In fact, pitched as an aspirational tale for older folk, to appeal to a more mature audience, it works only on the level of suggesting that a woman in her seventies can attract men a decade or two younger. Other than that, it presents a peculiarly mixed message about whether aspiring to wealth is the right approach to life.

Much of the film plays like a travelogue – the phone-booth coffee-shop on Hampstead High Street, shots of various picturesque parts of Hampstead Heath, Karl Marx’s grave at nearby Highgate Cemetery and an inexplicable visit to the British Museum, to name but a few locations.

Oddly, the story itself doesn’t feel convincing, even though it’s based on a true events; the film-makers have taken dramatic licence a little too far and added elements which counteract the surprising real story and make it seem even less likely than it should. It feels like this film should hang on the skeleton of the court-case, as a retelling of the David-and-Goliath story as underdog versus the corporates, but it’s almost flippantly overlooked in a screenplay that’s more interested in reaching for – and missing – obvious rom-com buttons.
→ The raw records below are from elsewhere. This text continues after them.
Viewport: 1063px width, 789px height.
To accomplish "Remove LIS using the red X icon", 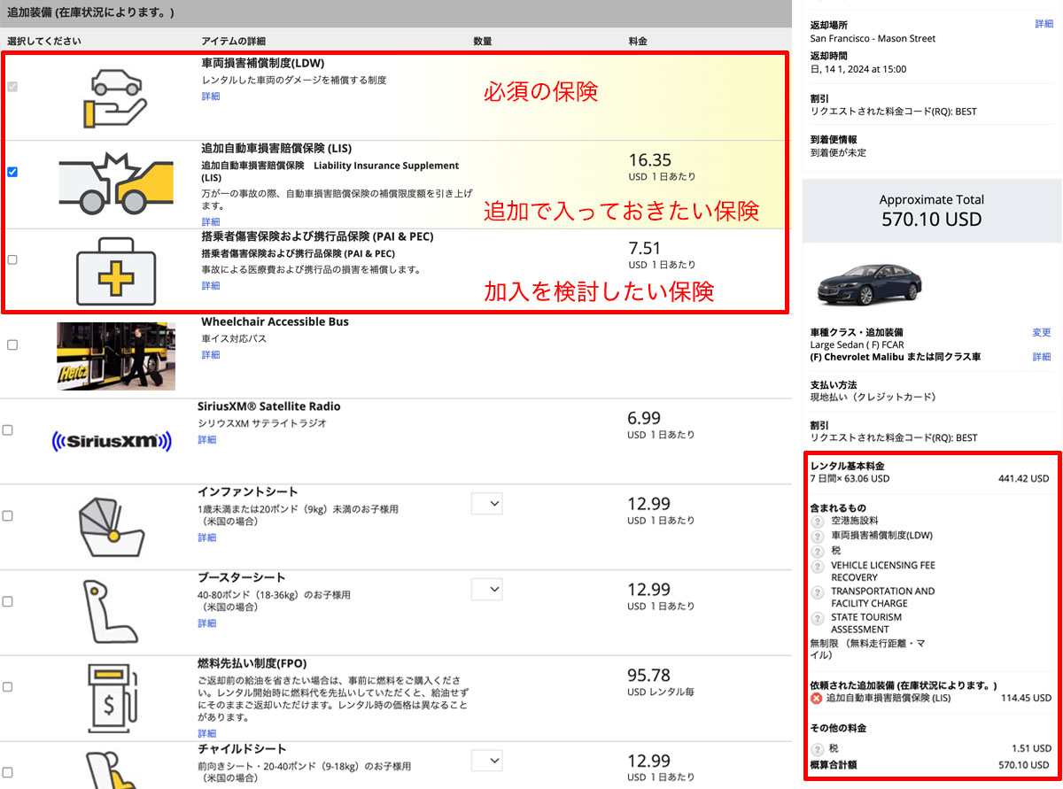I will (816, 698).
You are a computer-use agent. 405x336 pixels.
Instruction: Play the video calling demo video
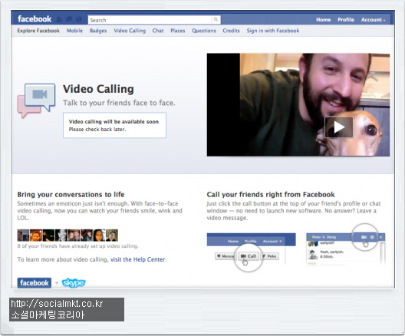pyautogui.click(x=338, y=127)
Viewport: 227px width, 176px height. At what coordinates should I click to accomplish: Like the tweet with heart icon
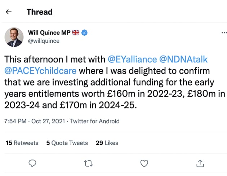pyautogui.click(x=144, y=163)
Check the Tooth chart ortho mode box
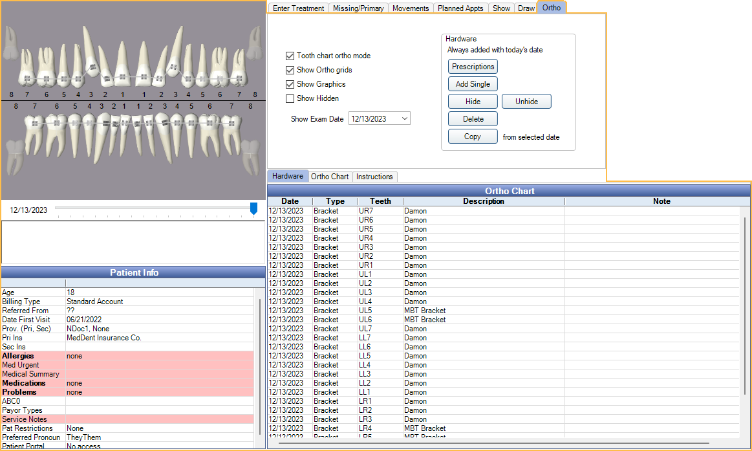752x451 pixels. pyautogui.click(x=290, y=56)
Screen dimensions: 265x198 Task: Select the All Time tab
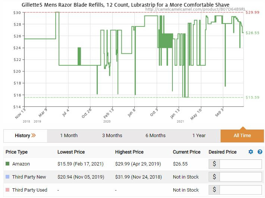click(242, 136)
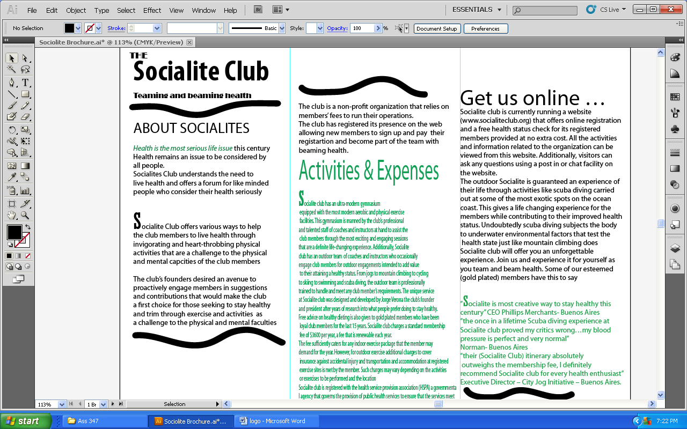This screenshot has height=429, width=687.
Task: Choose the Zoom tool
Action: (25, 216)
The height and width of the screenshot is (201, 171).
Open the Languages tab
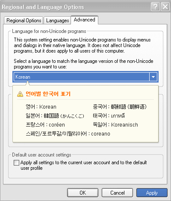(x=57, y=21)
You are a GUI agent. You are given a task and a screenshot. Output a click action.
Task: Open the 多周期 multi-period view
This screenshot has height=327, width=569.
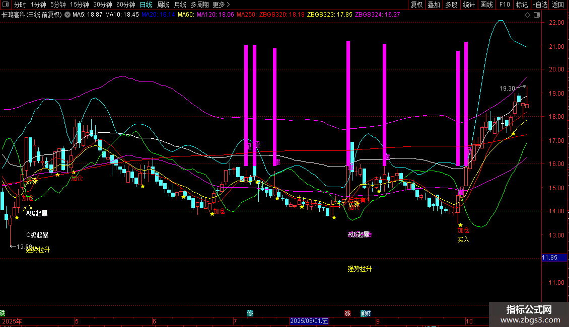tap(199, 5)
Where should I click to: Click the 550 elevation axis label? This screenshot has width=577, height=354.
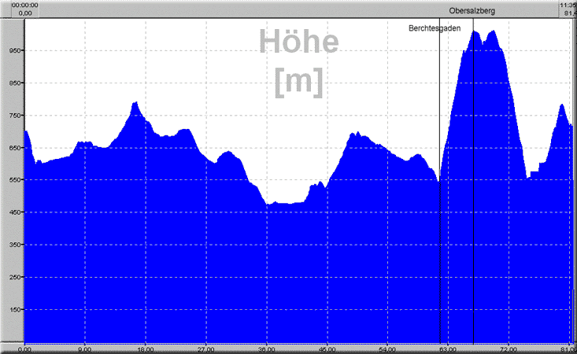[14, 180]
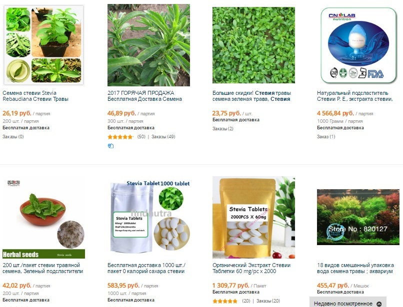Open 2017 ГОРЯЧАЯ ПРОДАЖА product title link
The height and width of the screenshot is (307, 403).
pos(145,96)
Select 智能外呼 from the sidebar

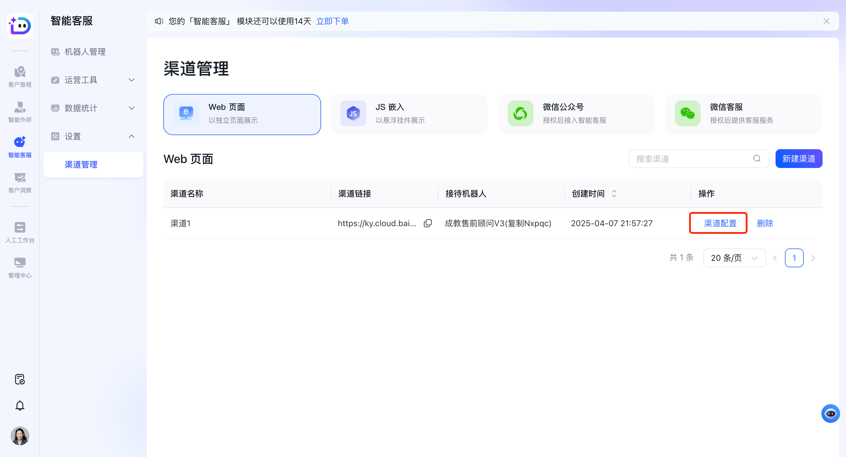pyautogui.click(x=20, y=112)
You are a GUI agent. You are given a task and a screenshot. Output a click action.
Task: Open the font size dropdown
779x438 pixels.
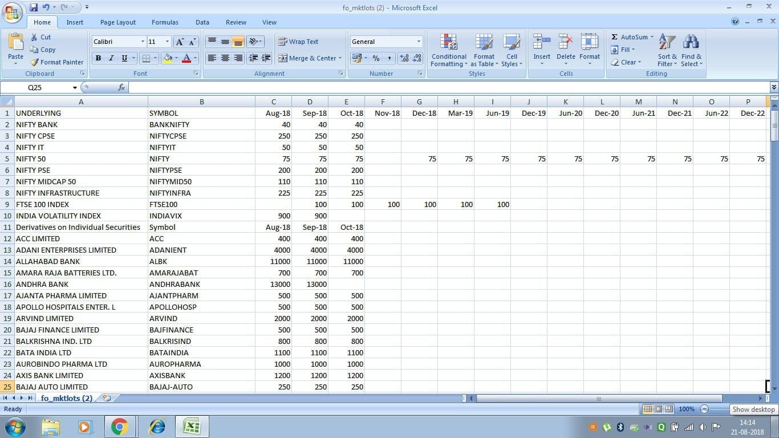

Without wanting to spoil it for anyone who’s actually intending to take it at all seriously, there’s a most preposterous plot point, immediately after the end of the court case that makes you wonder why on earth we’ve been bothering to watch the film up until that point.

If the film hadn’t already been a visually and thematically twee narrative mess, this twist – and what follows – would have sent it spiraling out of control.

There is an audience for this kind of warm-hearted, chocolate-box, la-di-da nonsense but it would have to be a very tolerant audience, accepting of pedestrian and unconvincing drama, masquerading as rom-com, where there’s very little sexual chemistry and even less genuine comedy.

Hampstead’s celebrity residents are likely to be embarrassed by this exercise, rather than excited to see their daily haunts on the big screen.